▸ EXERCISE PROMPT:
Lay out the lines of the records below as a numbered list, leaving out blank lines and omitting the pictures.

▸ RECORDS SUPPLIED:
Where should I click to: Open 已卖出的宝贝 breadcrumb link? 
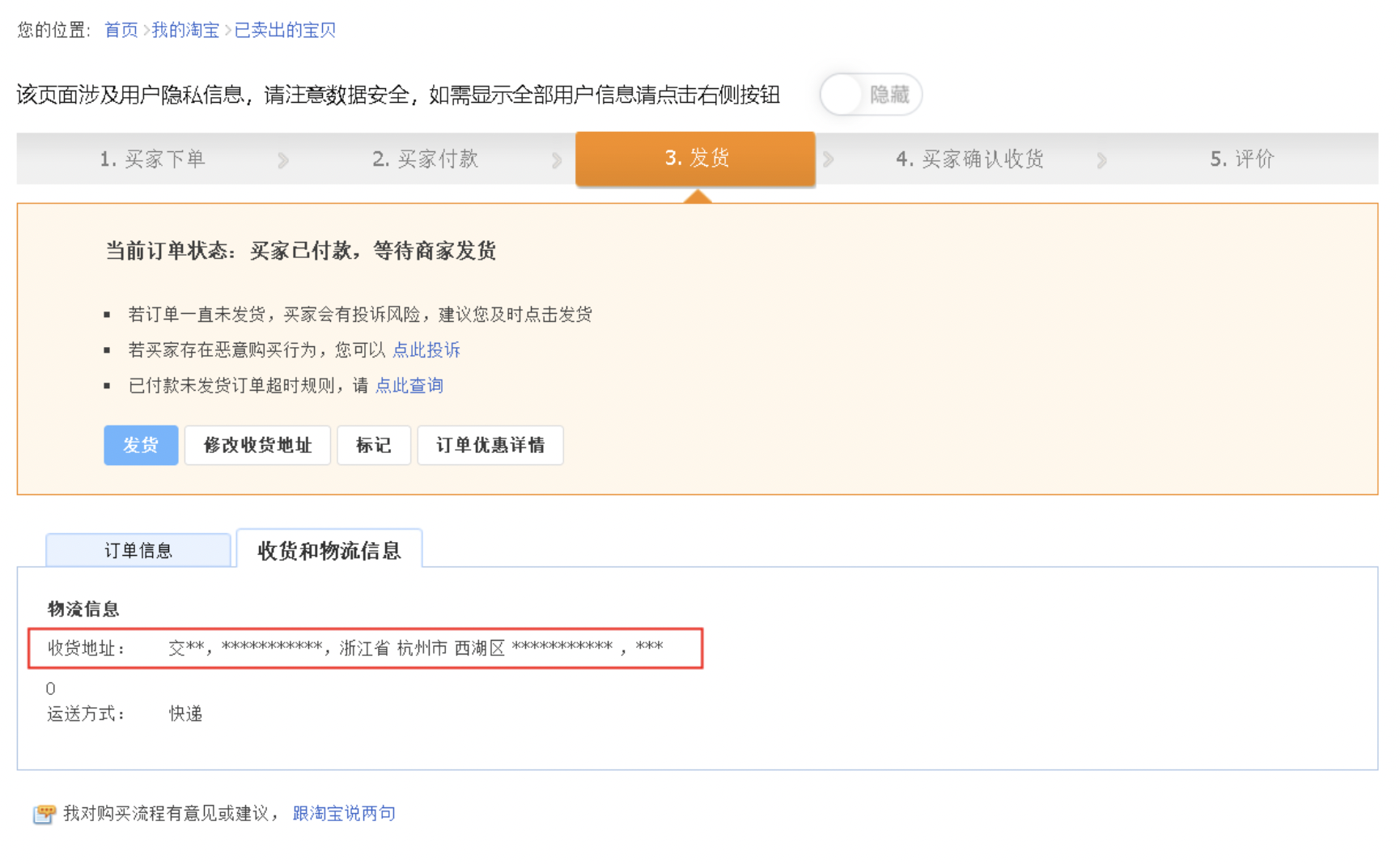pyautogui.click(x=285, y=30)
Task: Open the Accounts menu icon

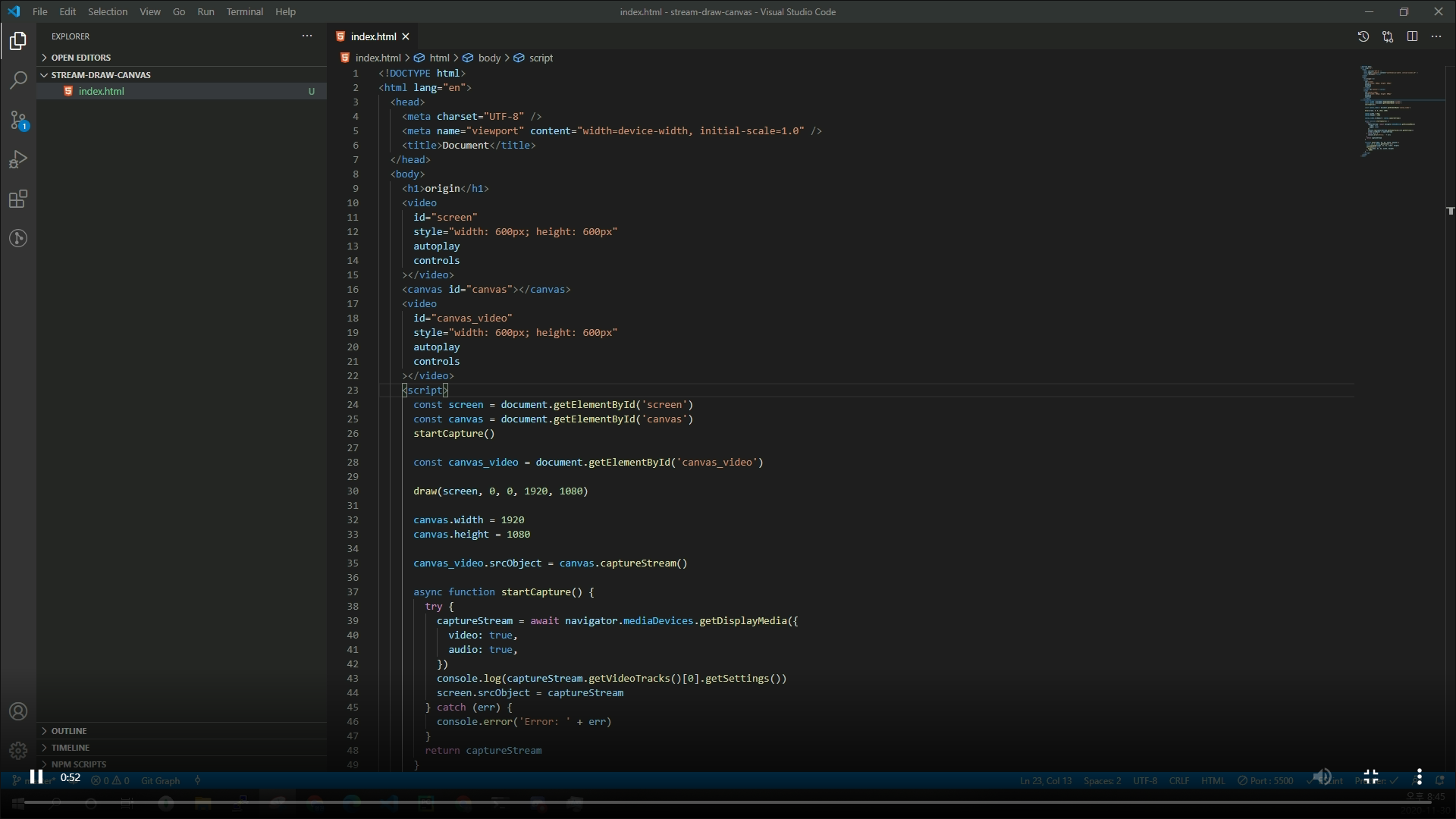Action: coord(18,711)
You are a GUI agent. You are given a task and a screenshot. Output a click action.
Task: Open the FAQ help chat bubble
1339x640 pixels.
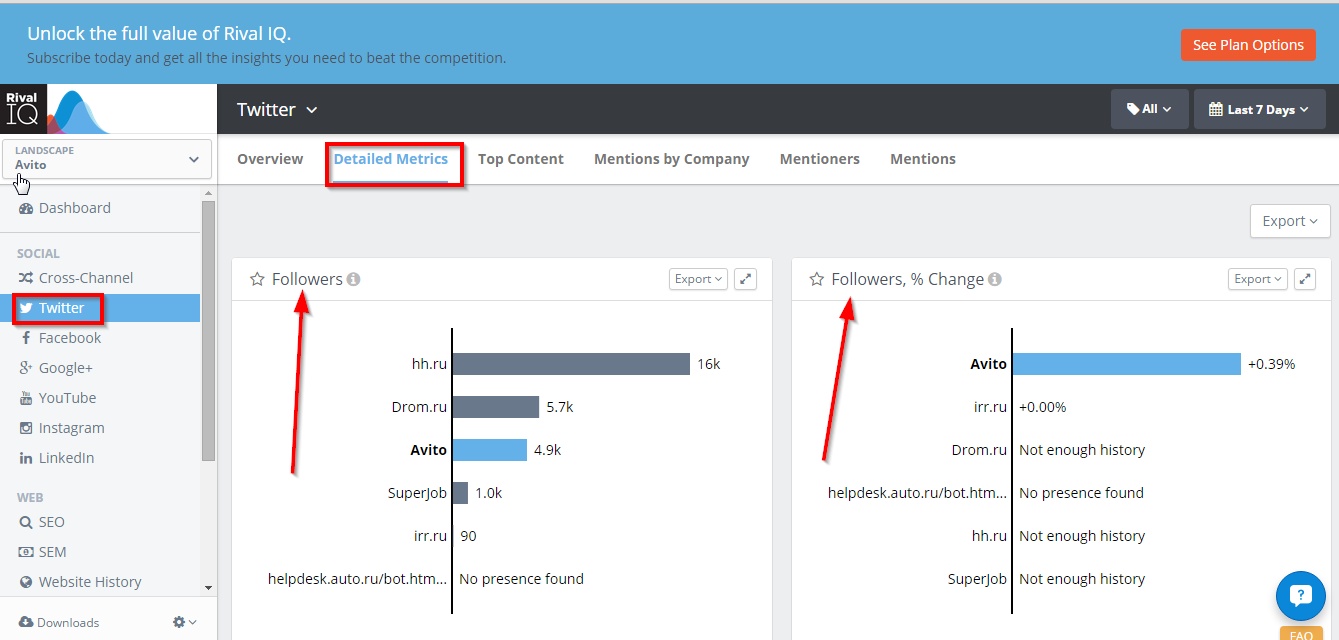click(1300, 597)
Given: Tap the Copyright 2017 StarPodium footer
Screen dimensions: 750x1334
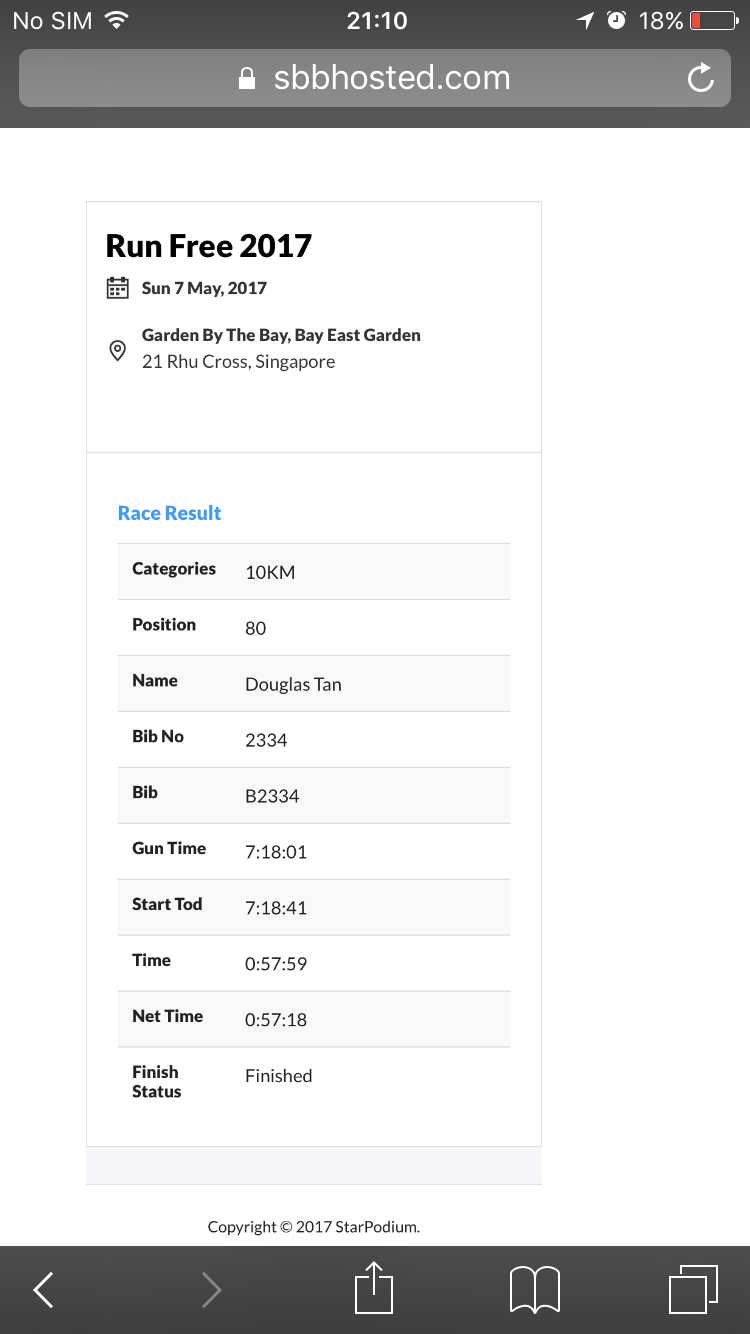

▸ SOLUTION TO THIS EXERCISE:
1. Where should I click to: Open 已卖出的宝贝 breadcrumb link? 
2. pyautogui.click(x=285, y=30)
3. Task: Open the Accounts menu icon
4. Action: coord(18,711)
5. You are a GUI agent. You are given a task and a screenshot. Output a click action.
6. Task: Open the FAQ help chat bubble
7. 1339x640 pixels.
8. click(1300, 597)
9. Given: Tap the Copyright 2017 StarPodium footer
10. Screen dimensions: 750x1334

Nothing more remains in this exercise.